I have commented to the Iraq Oil Forum on Iraq revised reserves. In summary while I do not suspect that Iraq present known reserves can be as high as 143 and 150 Bb, on the ground that the 115 Bb Iraq reserve was based on past conservation recovery factors 25% and up to 30% average. However, modern development technology and enhanced recovery are bound to produce much higher recovery. However, until and unless Iraq fields’ reservoirs are produced and observed over reasonable periods of time and observation are taken (as the case under the present Service Contracts) which provide evidence of higher sweep (of water to the oil ahead of it) efficiency and accordingly justification for higher recovery factors and higher reserves estimate. The above revised of 143 and 150 figures have been based on estimates from studies made by the IOCs and not field observation, which are yet to be made.
Re-Development cost and average cost of production
I am not sure of what is meant by the query following the statement ‘fails to establish a relationship with the average cost of production’? by saying: I have concluded that today, the CAPEX is in the region of $7,500-$11,000 and OPEX (operating expense) is in the region of $1.5-$2 per barrel.’
This conclusion was based on lengthy analysis of past IPC elements of CAPEX (capital expenditure) and application of inflation factors. Any estimate of OPEX (operating expenditure) based on the past IPC or the past direct state development of over some 35 year would no be applicable. The OPEX estimate is in conformity with current oil industry estimates and an Iraqi government figure a year or two ago. For practical reason I cannot see how why my paper of the intended objective title needs to go into improving this estimated parameter other than reference to other estimate. The conclusion from both of these two parameter indicates beyond doubt that Iraq investment and operating cost are a fraction of figures of the international oil industry outside the Middle East and that both are in line with Kuwait and Saudi Arabia, if not less.
In the mean time, such low level costs would still justify the objective of the paper to show why Iraq oil source is a target, even if these two costs were doubled!
I am afraid I can perhaps see now why Al-Akh Ali find it so important to query what he calls the Average Production Cost. But I am sorry to say that the derivation he made in assessing it is based on incorrect understanding of the concept of the cost of a daily barrel and how investment is made along the profile of oil field production build up.

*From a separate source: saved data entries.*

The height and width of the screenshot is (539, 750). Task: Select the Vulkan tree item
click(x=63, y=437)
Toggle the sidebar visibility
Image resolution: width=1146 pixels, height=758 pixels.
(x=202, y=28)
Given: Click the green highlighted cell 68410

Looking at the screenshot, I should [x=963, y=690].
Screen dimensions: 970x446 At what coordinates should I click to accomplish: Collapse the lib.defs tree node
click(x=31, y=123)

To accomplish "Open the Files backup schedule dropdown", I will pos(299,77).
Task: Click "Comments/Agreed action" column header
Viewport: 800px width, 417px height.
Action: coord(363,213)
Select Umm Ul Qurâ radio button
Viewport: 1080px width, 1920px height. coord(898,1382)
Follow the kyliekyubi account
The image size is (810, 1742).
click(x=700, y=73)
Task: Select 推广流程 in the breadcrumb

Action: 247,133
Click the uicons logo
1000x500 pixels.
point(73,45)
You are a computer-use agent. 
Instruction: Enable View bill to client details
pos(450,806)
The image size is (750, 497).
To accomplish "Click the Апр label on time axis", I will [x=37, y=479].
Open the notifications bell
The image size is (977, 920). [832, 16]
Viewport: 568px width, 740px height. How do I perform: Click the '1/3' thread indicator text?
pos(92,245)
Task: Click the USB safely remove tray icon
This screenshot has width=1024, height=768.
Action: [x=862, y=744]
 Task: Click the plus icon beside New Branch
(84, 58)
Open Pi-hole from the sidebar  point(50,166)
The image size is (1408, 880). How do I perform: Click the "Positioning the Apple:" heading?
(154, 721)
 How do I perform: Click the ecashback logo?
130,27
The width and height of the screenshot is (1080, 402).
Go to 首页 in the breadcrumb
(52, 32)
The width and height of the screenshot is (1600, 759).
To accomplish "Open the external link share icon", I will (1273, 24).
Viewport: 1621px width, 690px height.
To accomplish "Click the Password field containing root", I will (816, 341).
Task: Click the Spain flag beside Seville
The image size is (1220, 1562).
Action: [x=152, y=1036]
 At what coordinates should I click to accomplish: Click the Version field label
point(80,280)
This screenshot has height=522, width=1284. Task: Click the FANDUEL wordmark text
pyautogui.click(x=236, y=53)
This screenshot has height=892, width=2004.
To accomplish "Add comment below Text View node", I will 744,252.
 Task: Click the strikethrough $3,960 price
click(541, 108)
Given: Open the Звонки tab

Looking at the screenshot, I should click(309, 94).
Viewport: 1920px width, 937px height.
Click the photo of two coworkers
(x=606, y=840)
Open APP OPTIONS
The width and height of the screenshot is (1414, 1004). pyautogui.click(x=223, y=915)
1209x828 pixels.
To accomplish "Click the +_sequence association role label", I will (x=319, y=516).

The production build up of an oil field resembles a bell shape. The left side (so to speak of the bell) represents a pressure and a production capacity build up. The top of the bell is where the Peak plateau point is located, though in practice it is not a point but prolonged and undulating. The right hand side represents the declining life of the field.
There are two ways of estimating, in my practice, the CAPEX. One way, which is the simpler one, is to use the daily barrel cost for the build up side to arrive at the Total CAPEX with its associated OPEX. That leaves the right side of the declining pressure and production capacity to charge only OPEX and not CAPEX cost. Accounting however does accommodate this approach. In reality the further development of our oil fields by IOCs the CAPEX is recovered in the Rumaila Field within the first year. As a result any subsequent CAPEX during any one year is also paid back in the same year as the case with the OPEX.
Let us come back to your method of using the daily barrel cost throughout the life of the field build-up and decline. It does not conform with the true picture of the production build up and decline represented by a bell shaped. In real life, all the infrastructure require to reach the plateau production rate together with water or gas injections facilities are built during the production build-up phase of the left side of the bell. The right side is dominated mostly by workover drillings, repairs plus enhanced or secondary recovery, the cost of which can be, accounting wise, charged to OPEX, especially when there accounts of depreciation is not considered and drilling of producer at the plateau phase are charged the same year when drilled, not along their life duration.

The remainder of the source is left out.